| Task requirements |
Having read the data, transcribe all of it without deviation.

| Given information |
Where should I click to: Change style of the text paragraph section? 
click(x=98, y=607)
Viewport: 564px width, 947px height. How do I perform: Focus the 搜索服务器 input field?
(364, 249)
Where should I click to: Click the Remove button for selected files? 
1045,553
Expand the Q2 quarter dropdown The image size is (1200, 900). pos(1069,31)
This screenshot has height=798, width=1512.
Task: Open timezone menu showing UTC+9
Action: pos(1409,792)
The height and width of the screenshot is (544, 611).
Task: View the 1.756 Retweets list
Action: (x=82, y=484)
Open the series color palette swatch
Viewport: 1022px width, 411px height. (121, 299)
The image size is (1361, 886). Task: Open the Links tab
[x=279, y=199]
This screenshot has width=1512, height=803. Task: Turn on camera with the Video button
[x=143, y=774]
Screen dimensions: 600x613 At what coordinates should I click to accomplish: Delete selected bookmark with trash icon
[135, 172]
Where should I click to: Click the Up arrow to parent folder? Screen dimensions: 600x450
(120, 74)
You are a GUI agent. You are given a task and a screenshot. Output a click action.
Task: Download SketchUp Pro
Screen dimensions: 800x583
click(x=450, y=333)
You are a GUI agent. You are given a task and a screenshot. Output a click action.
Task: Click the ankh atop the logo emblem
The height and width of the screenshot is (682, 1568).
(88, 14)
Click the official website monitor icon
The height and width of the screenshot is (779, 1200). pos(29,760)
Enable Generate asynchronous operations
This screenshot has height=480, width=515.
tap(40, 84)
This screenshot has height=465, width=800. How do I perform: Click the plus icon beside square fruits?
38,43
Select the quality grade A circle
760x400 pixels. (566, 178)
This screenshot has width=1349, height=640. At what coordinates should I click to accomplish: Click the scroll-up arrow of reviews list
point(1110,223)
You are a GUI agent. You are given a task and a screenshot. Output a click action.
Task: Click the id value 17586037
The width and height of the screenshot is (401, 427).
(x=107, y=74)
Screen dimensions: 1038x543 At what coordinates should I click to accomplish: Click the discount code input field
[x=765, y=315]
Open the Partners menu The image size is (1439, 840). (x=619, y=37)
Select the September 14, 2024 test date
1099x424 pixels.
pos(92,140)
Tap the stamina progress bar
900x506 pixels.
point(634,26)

| Completed task |
Where should I click to: Change style of the text paragraph section? 
click(x=98, y=607)
Viewport: 564px width, 947px height. How do I perform: Focus the 搜索服务器 input field?
(364, 249)
Where should I click to: Click the Remove button for selected files? 
1045,553
Expand the Q2 quarter dropdown The image size is (1200, 900). pos(1069,31)
This screenshot has height=798, width=1512.
Task: Open timezone menu showing UTC+9
Action: pos(1409,792)
The height and width of the screenshot is (544, 611).
Task: View the 1.756 Retweets list
Action: (x=82, y=484)
Open the series color palette swatch
Viewport: 1022px width, 411px height. (121, 299)
The image size is (1361, 886). Task: Open the Links tab
[x=279, y=199]
This screenshot has width=1512, height=803. Task: Turn on camera with the Video button
[x=143, y=774]
Screen dimensions: 600x613 At what coordinates should I click to accomplish: Delete selected bookmark with trash icon
[135, 172]
Where should I click to: Click the Up arrow to parent folder? Screen dimensions: 600x450
(120, 74)
You are a GUI agent. You are given a task and a screenshot. Output a click action.
Task: Download SketchUp Pro
Screen dimensions: 800x583
click(x=450, y=333)
You are a GUI agent. You are given a task and a screenshot. Output a click action.
Task: Click the ankh atop the logo emblem
The height and width of the screenshot is (682, 1568).
(88, 14)
Click the official website monitor icon
The height and width of the screenshot is (779, 1200). pos(29,760)
Enable Generate asynchronous operations
This screenshot has height=480, width=515.
tap(40, 84)
This screenshot has height=465, width=800. How do I perform: Click the plus icon beside square fruits?
38,43
Select the quality grade A circle
760x400 pixels. (566, 178)
This screenshot has width=1349, height=640. At what coordinates should I click to accomplish: Click the scroll-up arrow of reviews list
point(1110,223)
You are a GUI agent. You are given a task and a screenshot. Output a click action.
Task: Click the id value 17586037
The width and height of the screenshot is (401, 427).
(x=107, y=74)
Screen dimensions: 1038x543 At what coordinates should I click to accomplish: Click the discount code input field
[x=765, y=315]
Open the Partners menu The image size is (1439, 840). (x=619, y=37)
Select the September 14, 2024 test date
1099x424 pixels.
pos(92,140)
Tap the stamina progress bar
900x506 pixels.
point(634,26)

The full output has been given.